The Illinois Supreme Court has reversed a $10.1bn (£5.7bn) damages ruling against tobacco firm Philip Morris.
The firm had been accused of misleading customers
The court issued instructions to dismiss a class action suit, which had been brought against the US cigarette giant in 2003.
The case centred around accusations that the firm had defrauded customers into thinking "light" cigarettes were safer than regular cigarettes.
Shares in the firm's owner Altria Group rose 5% on the news to a fresh high.
"Even though this was a well-anticipated reversal... the market still has reacted positively to the ruling in pushing up tobacco stocks, because this removes yet another legal impediment to the survival of the industry," said Tim Ghriskey, chief investment officer for Solaris Asset Management.
According to the court's findings, tobacco companies had been specifically authorised by the US Federal Trade Commission (FTC) to describe their "light" cigarettes as low in tar and nicotine.
Writing for the majority, Justice Rita Garman said the FTC had "specifically authorized the use of the terms".
"PM USA [Philip Morris] may not be held liable under the Consumer Fraud Act, even if the terms might be deemed false, deceptive or misleading," she wrote.
However, the court was deeply divided over the decision.
One of the dissenting judges, Justice Charles Freeman, said the "court's action today is predicated upon an erroneous and irresponsible interpretation of our Consumer Fraud Act".

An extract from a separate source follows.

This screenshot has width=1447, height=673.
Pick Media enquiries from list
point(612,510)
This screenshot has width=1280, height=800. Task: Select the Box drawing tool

The law suit had been brought by smokers, who argued that Philip Morris had hidden the fact that light cigarettes were not healthier than normal cigarettes.
The tar contained in the smoke of light cigarettes, for example, was actually more toxic than that of regular cigarettes, the plaintiffs said.
In March 2003, an Illinois county judge had ruled that Philip Morris advertising had misled customers and ordered the firm to pay a total of $10.1bn in damages.
During its appeal the company had insisted that it never suggested light cigarettes were less hazardous than other cigarettes.
The company could not be blamed for smokers taking deeper puffs or smoking more cigarettes to make up for lower nicotine levels, its lawyer contended.